◆ GOAL ◆
Copy the listing below word for word, line by line and in the same order.

◆ LISTING ◆
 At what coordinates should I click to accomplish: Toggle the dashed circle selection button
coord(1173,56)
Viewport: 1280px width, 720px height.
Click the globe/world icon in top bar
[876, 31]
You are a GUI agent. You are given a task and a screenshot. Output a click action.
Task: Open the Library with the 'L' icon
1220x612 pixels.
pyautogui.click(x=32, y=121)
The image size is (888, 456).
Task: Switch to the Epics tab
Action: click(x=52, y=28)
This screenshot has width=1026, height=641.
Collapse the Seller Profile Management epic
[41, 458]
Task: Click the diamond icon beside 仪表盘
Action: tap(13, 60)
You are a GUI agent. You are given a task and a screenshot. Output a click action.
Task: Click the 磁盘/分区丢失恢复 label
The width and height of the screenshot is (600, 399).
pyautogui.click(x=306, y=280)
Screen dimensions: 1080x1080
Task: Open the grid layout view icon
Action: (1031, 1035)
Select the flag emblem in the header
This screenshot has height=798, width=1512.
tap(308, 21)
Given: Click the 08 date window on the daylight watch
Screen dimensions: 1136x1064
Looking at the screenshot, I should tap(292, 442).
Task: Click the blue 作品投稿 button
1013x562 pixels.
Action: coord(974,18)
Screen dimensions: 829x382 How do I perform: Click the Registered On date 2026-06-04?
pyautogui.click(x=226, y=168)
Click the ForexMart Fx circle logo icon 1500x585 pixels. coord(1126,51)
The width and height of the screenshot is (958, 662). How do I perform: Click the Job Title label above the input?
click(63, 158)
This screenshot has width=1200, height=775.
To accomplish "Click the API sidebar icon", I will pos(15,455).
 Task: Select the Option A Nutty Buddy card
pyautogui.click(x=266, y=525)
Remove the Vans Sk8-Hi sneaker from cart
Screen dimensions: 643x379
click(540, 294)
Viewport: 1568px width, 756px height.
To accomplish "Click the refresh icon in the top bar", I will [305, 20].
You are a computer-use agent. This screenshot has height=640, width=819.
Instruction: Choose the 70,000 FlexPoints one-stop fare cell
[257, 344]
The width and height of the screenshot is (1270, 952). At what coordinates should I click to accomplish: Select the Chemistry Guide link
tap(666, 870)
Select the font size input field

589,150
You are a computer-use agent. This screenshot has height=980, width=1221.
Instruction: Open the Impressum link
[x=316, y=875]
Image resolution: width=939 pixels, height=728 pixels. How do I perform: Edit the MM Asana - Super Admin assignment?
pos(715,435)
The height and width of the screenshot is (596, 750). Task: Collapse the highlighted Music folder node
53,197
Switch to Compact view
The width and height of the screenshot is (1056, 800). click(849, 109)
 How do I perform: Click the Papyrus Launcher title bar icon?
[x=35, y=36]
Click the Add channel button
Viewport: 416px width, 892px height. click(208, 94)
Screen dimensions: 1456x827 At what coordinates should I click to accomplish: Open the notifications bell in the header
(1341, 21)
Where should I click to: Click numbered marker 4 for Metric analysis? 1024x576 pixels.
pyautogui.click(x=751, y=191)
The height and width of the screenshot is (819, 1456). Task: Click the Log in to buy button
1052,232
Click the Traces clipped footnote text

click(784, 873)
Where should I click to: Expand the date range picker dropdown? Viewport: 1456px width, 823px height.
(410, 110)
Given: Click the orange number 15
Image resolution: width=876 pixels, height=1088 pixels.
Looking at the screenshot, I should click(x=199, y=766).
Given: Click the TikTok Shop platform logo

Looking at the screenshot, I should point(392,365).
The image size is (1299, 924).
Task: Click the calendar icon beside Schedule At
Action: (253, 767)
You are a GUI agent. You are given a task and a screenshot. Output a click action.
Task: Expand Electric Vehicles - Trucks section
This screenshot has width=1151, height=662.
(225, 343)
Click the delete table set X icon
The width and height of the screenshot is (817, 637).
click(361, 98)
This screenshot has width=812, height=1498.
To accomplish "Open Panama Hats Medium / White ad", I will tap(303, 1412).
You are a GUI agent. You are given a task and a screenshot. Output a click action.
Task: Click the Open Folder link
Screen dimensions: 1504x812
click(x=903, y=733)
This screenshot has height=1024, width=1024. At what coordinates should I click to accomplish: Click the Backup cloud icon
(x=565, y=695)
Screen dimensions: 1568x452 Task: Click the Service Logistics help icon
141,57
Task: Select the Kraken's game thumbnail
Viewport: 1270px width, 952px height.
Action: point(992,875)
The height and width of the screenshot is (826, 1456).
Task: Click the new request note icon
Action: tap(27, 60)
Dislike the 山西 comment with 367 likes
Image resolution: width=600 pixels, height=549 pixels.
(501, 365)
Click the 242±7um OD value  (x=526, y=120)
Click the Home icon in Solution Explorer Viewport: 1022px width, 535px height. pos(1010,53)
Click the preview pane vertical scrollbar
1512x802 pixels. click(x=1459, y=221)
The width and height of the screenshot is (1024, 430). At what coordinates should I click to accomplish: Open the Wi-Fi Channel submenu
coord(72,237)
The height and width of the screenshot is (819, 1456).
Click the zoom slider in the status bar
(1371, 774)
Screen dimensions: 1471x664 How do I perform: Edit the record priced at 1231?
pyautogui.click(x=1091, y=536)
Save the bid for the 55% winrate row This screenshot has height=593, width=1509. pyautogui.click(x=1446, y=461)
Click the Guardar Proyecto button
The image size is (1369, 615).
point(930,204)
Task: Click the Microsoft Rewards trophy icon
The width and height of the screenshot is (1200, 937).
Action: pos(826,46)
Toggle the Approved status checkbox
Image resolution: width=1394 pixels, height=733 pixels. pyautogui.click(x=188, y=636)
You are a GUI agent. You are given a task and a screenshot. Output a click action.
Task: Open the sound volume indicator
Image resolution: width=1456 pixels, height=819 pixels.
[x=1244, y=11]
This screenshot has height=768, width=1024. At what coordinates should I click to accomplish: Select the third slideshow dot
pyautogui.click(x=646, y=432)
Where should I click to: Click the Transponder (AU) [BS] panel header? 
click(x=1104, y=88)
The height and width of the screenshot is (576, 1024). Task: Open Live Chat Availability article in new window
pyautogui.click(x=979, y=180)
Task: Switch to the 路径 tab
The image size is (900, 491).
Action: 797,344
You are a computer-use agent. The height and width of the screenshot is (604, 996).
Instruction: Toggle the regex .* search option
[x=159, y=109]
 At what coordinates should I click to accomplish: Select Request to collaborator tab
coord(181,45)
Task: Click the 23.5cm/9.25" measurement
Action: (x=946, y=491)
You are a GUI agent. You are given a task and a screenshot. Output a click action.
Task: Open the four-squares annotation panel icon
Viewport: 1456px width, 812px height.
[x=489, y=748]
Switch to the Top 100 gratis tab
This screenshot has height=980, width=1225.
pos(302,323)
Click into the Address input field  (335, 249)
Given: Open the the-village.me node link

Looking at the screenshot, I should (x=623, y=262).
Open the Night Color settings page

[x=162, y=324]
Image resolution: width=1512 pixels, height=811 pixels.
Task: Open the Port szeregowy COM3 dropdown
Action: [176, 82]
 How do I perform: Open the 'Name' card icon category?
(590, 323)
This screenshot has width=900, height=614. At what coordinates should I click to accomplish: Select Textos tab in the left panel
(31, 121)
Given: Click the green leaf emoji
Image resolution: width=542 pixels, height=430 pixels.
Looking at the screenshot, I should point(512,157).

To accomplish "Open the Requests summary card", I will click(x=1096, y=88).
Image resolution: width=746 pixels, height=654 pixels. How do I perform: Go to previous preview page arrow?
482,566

◆ OUTPUT ◆
 At what coordinates should I click to accomplish: Toggle the dashed circle selection button
coord(1173,56)
Viewport: 1280px width, 720px height.
Click the globe/world icon in top bar
[876, 31]
You are a GUI agent. You are given a task and a screenshot. Output a click action.
Task: Open the Library with the 'L' icon
1220x612 pixels.
pyautogui.click(x=32, y=121)
The image size is (888, 456).
Task: Switch to the Epics tab
Action: click(x=52, y=28)
This screenshot has width=1026, height=641.
Collapse the Seller Profile Management epic
[41, 458]
Task: Click the diamond icon beside 仪表盘
Action: tap(13, 60)
You are a GUI agent. You are given a task and a screenshot. Output a click action.
Task: Click the 磁盘/分区丢失恢复 label
The width and height of the screenshot is (600, 399).
pyautogui.click(x=306, y=280)
Screen dimensions: 1080x1080
Task: Open the grid layout view icon
Action: (1031, 1035)
Select the flag emblem in the header
This screenshot has height=798, width=1512.
tap(308, 21)
Given: Click the 08 date window on the daylight watch
Screen dimensions: 1136x1064
Looking at the screenshot, I should tap(292, 442).
Task: Click the blue 作品投稿 button
1013x562 pixels.
Action: coord(974,18)
Screen dimensions: 829x382 How do I perform: Click the Registered On date 2026-06-04?
pyautogui.click(x=226, y=168)
Click the ForexMart Fx circle logo icon 1500x585 pixels. coord(1126,51)
The width and height of the screenshot is (958, 662). How do I perform: Click the Job Title label above the input?
click(63, 158)
This screenshot has width=1200, height=775.
To accomplish "Click the API sidebar icon", I will pos(15,455).
 Task: Select the Option A Nutty Buddy card
pyautogui.click(x=266, y=525)
Remove the Vans Sk8-Hi sneaker from cart
Screen dimensions: 643x379
click(540, 294)
Viewport: 1568px width, 756px height.
To accomplish "Click the refresh icon in the top bar", I will [305, 20].
You are a computer-use agent. This screenshot has height=640, width=819.
Instruction: Choose the 70,000 FlexPoints one-stop fare cell
[257, 344]
The width and height of the screenshot is (1270, 952). At what coordinates should I click to accomplish: Select the Chemistry Guide link
tap(666, 870)
Select the font size input field

589,150
You are a computer-use agent. This screenshot has height=980, width=1221.
Instruction: Open the Impressum link
[x=316, y=875]
Image resolution: width=939 pixels, height=728 pixels. How do I perform: Edit the MM Asana - Super Admin assignment?
pos(715,435)
The height and width of the screenshot is (596, 750). Task: Collapse the highlighted Music folder node
53,197
Switch to Compact view
The width and height of the screenshot is (1056, 800). click(849, 109)
 How do I perform: Click the Papyrus Launcher title bar icon?
[x=35, y=36]
Click the Add channel button
Viewport: 416px width, 892px height. click(208, 94)
Screen dimensions: 1456x827 At what coordinates should I click to accomplish: Open the notifications bell in the header
(1341, 21)
Where should I click to: Click numbered marker 4 for Metric analysis? 1024x576 pixels.
pyautogui.click(x=751, y=191)
The height and width of the screenshot is (819, 1456). Task: Click the Log in to buy button
1052,232
Click the Traces clipped footnote text

click(784, 873)
Where should I click to: Expand the date range picker dropdown? Viewport: 1456px width, 823px height.
(410, 110)
Given: Click the orange number 15
Image resolution: width=876 pixels, height=1088 pixels.
Looking at the screenshot, I should click(x=199, y=766).
Given: Click the TikTok Shop platform logo

Looking at the screenshot, I should point(392,365).
The image size is (1299, 924).
Task: Click the calendar icon beside Schedule At
Action: (253, 767)
You are a GUI agent. You are given a task and a screenshot. Output a click action.
Task: Expand Electric Vehicles - Trucks section
This screenshot has width=1151, height=662.
(225, 343)
Click the delete table set X icon
The width and height of the screenshot is (817, 637).
click(361, 98)
This screenshot has width=812, height=1498.
To accomplish "Open Panama Hats Medium / White ad", I will tap(303, 1412).
You are a GUI agent. You are given a task and a screenshot. Output a click action.
Task: Click the Open Folder link
Screen dimensions: 1504x812
click(x=903, y=733)
This screenshot has height=1024, width=1024. At what coordinates should I click to accomplish: Click the Backup cloud icon
(x=565, y=695)
Screen dimensions: 1568x452 Task: Click the Service Logistics help icon
141,57
Task: Select the Kraken's game thumbnail
Viewport: 1270px width, 952px height.
Action: point(992,875)
The height and width of the screenshot is (826, 1456).
Task: Click the new request note icon
Action: tap(27, 60)
Dislike the 山西 comment with 367 likes
Image resolution: width=600 pixels, height=549 pixels.
(501, 365)
Click the 242±7um OD value  (x=526, y=120)
Click the Home icon in Solution Explorer Viewport: 1022px width, 535px height. pos(1010,53)
Click the preview pane vertical scrollbar
1512x802 pixels. click(x=1459, y=221)
The width and height of the screenshot is (1024, 430). At what coordinates should I click to accomplish: Open the Wi-Fi Channel submenu
coord(72,237)
The height and width of the screenshot is (819, 1456).
Click the zoom slider in the status bar
(1371, 774)
Screen dimensions: 1471x664 How do I perform: Edit the record priced at 1231?
pyautogui.click(x=1091, y=536)
Save the bid for the 55% winrate row This screenshot has height=593, width=1509. pyautogui.click(x=1446, y=461)
Click the Guardar Proyecto button
The image size is (1369, 615).
point(930,204)
Task: Click the Microsoft Rewards trophy icon
The width and height of the screenshot is (1200, 937).
Action: pos(826,46)
Toggle the Approved status checkbox
Image resolution: width=1394 pixels, height=733 pixels. pyautogui.click(x=188, y=636)
You are a GUI agent. You are given a task and a screenshot. Output a click action.
Task: Open the sound volume indicator
Image resolution: width=1456 pixels, height=819 pixels.
[x=1244, y=11]
This screenshot has height=768, width=1024. At what coordinates should I click to accomplish: Select the third slideshow dot
pyautogui.click(x=646, y=432)
Where should I click to: Click the Transponder (AU) [BS] panel header? 
click(x=1104, y=88)
The height and width of the screenshot is (576, 1024). Task: Open Live Chat Availability article in new window
pyautogui.click(x=979, y=180)
Task: Switch to the 路径 tab
The image size is (900, 491).
Action: 797,344
You are a computer-use agent. The height and width of the screenshot is (604, 996).
Instruction: Toggle the regex .* search option
[x=159, y=109]
 At what coordinates should I click to accomplish: Select Request to collaborator tab
coord(181,45)
Task: Click the 23.5cm/9.25" measurement
Action: (x=946, y=491)
You are a GUI agent. You are given a task and a screenshot. Output a click action.
Task: Open the four-squares annotation panel icon
Viewport: 1456px width, 812px height.
[x=489, y=748]
Switch to the Top 100 gratis tab
This screenshot has height=980, width=1225.
pos(302,323)
Click into the Address input field  (335, 249)
Given: Open the the-village.me node link

Looking at the screenshot, I should (x=623, y=262).
Open the Night Color settings page

[x=162, y=324]
Image resolution: width=1512 pixels, height=811 pixels.
Task: Open the Port szeregowy COM3 dropdown
Action: [176, 82]
 How do I perform: Open the 'Name' card icon category?
(590, 323)
This screenshot has width=900, height=614. At what coordinates should I click to accomplish: Select Textos tab in the left panel
(31, 121)
Given: Click the green leaf emoji
Image resolution: width=542 pixels, height=430 pixels.
Looking at the screenshot, I should point(512,157).

To accomplish "Open the Requests summary card", I will click(x=1096, y=88).
Image resolution: width=746 pixels, height=654 pixels. How do I perform: Go to previous preview page arrow?
482,566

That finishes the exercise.